Along with that portability is impressive computing capability that will make this new laptop a real workhorse far exceeding anything I’ve had in the past. With 4GB of RAM upgradable to 8GB, and an Intel i5 processor, it will handle my photo and video editing with ease. Apple’s superior build quality is apparent throughout, and I really like the uni-body machined aluminum construction. Like the iPhone and the iPod, everything about the way this computer is put together says “quality.” After having problems with broken display hinges and cheap keyboards on my plastic PC laptops, I can appreciate something that is built like it is intended to last.
Despite the overall compact size of the machine, the MacBook Pro 13 has a full-sized keyboard with excellent spacing between the keys. Unlike my Dell Vostro, I see no need to use a separate, external keyboard for all day writing sessions with this one. Typing on this machine is comfortable whether at a desk or reclined in an easy chair, and I can’t wait to try it on the deck of my boat or propped up against a palm tree on the beach somewhere.

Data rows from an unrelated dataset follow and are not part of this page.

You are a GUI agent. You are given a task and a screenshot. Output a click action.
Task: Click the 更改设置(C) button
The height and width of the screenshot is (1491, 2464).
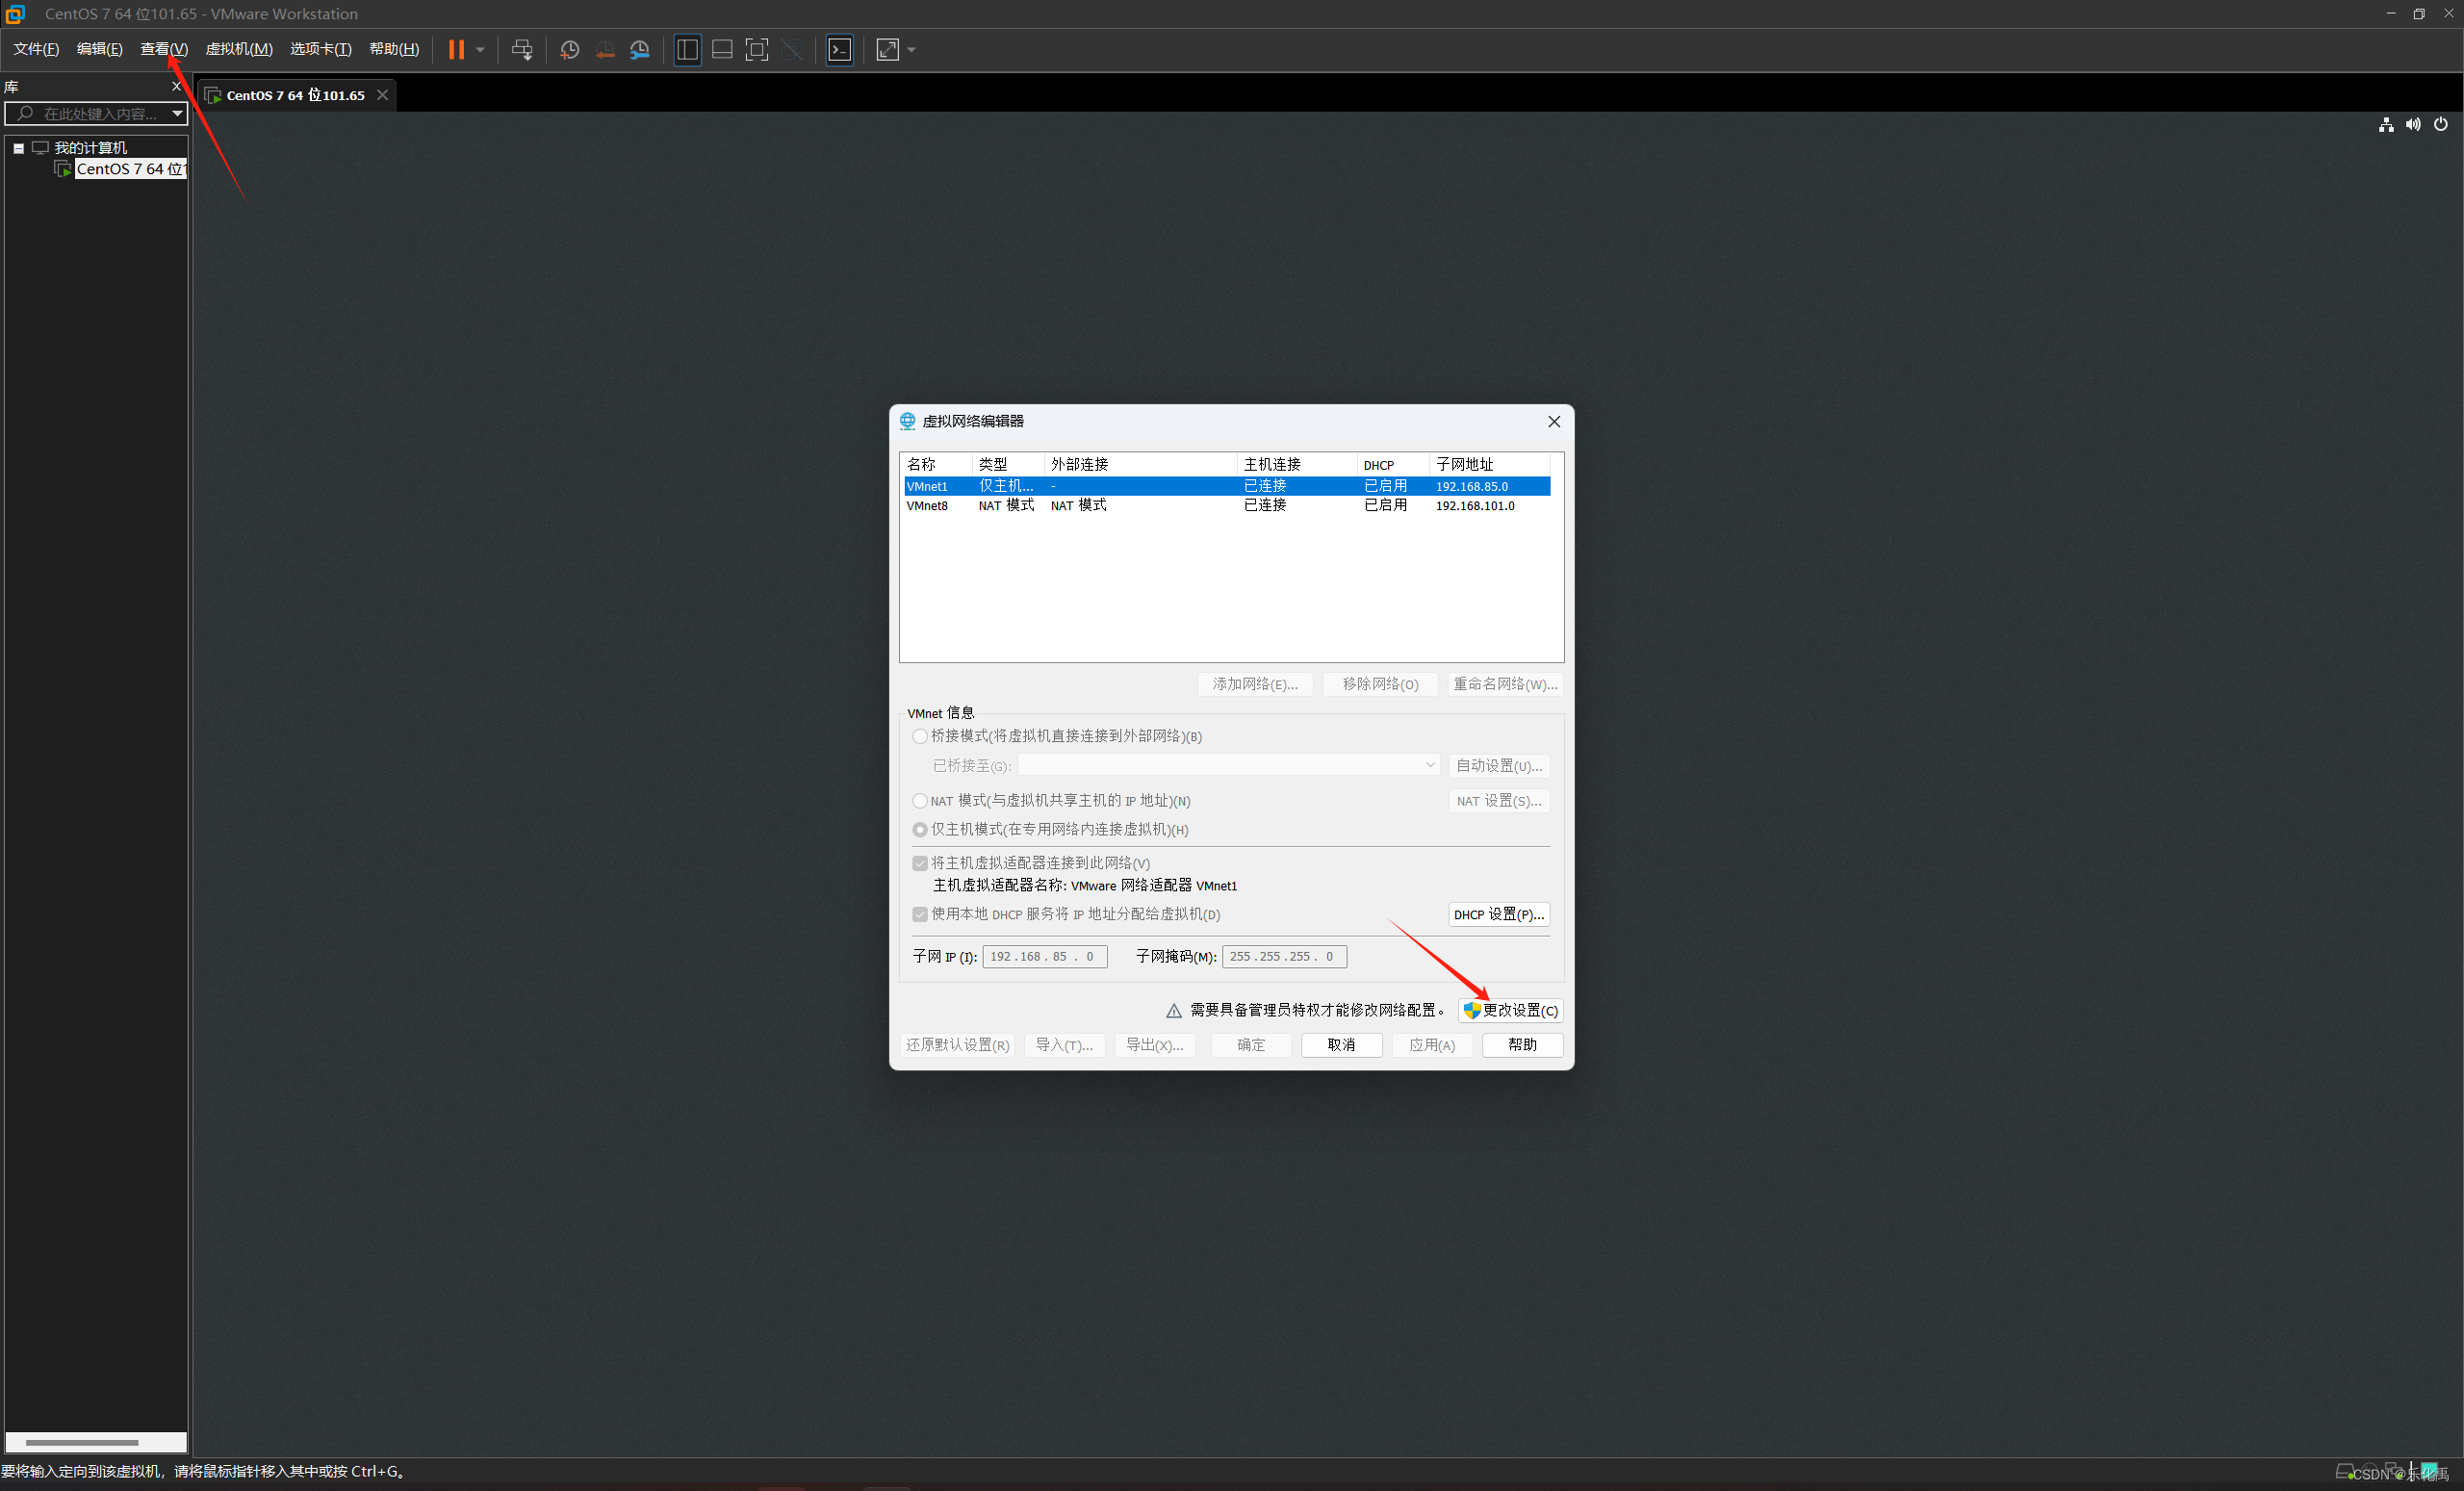(x=1510, y=1010)
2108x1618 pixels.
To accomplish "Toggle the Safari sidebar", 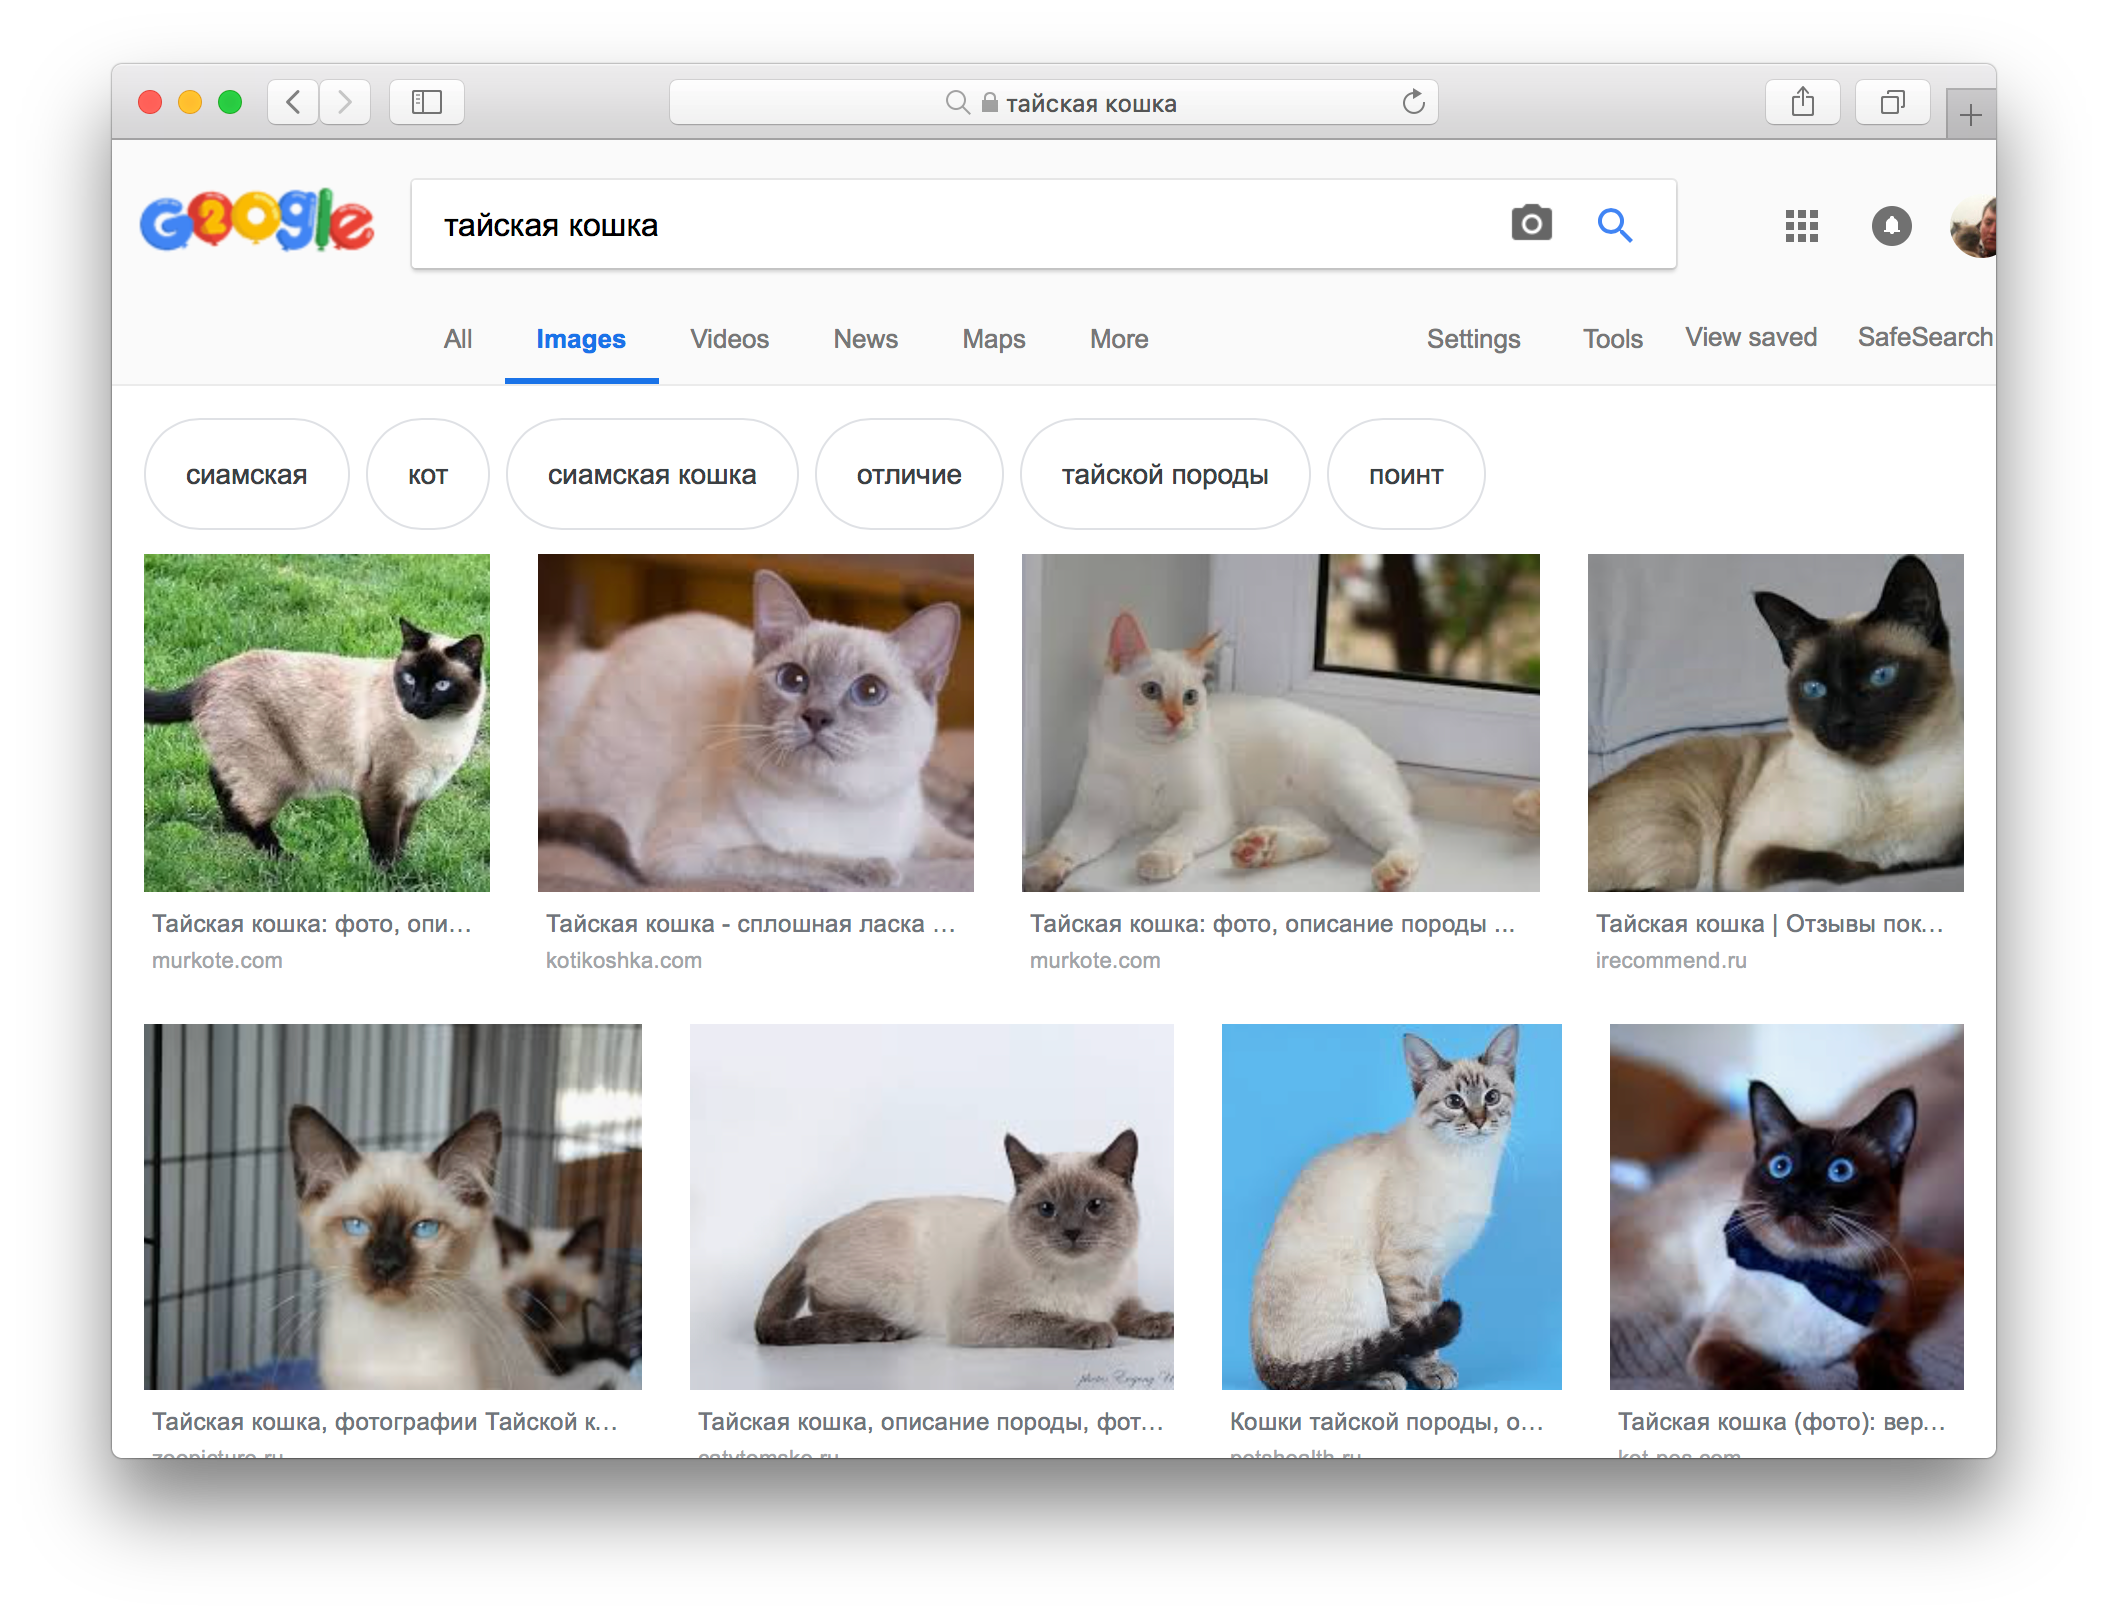I will [x=427, y=102].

So far, the user experience with MAC OS X Lion has been great. It’s taken a bit of adaptation to switch from Windows, but it’s mostly intuitive and easy to understand. Best of all, I don’t have to worry about constantly upgrading my anti-virus protection software because there is no need to run any at all. With nothing to get in my way or slow me down, I really have no excuse not to increase my output of writing, photography and video work. And that’s a good thing, as I still have a novel to finish by the end of this month and I’ve just signed a contract for another nonfiction book that I have to finish by the end of July.
I’ll be posting more here soon about using these new tools and some of the great apps that are both pre-installed and available as downloads for the MacBook and the iPhone.